**PROVIDED INFORMATION:**
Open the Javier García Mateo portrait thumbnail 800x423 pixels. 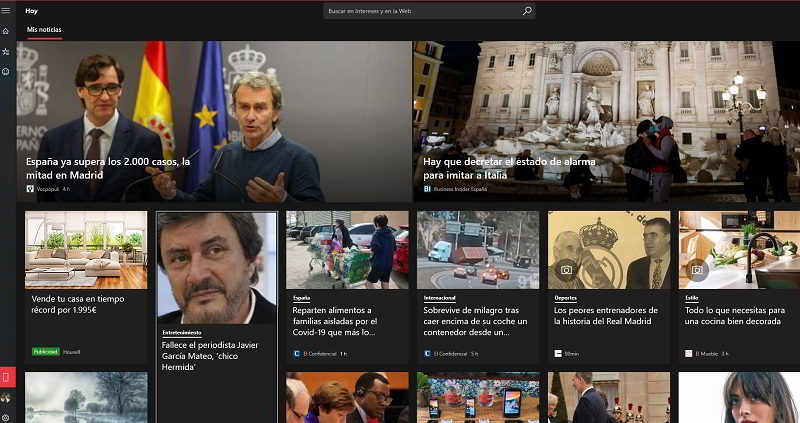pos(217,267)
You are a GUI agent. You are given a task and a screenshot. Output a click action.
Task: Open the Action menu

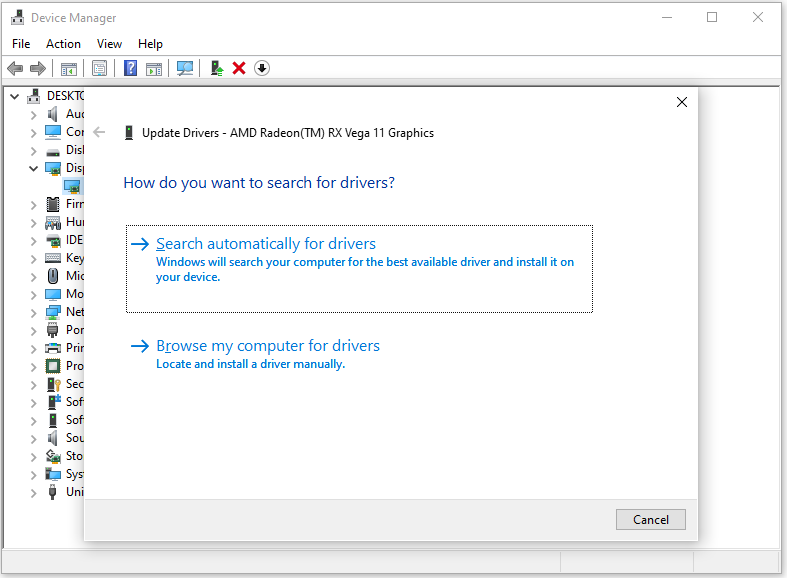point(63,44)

---

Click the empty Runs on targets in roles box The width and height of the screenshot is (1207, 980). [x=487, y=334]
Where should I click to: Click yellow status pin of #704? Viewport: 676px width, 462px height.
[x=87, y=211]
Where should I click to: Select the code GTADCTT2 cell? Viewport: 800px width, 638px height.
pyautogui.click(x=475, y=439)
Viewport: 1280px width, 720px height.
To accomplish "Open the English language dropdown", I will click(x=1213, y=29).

**TASK INSTRUCTIONS:** Look over the records above and say, with no extra words, how many lines include "screenshot".

**TASK ANSWER:** 2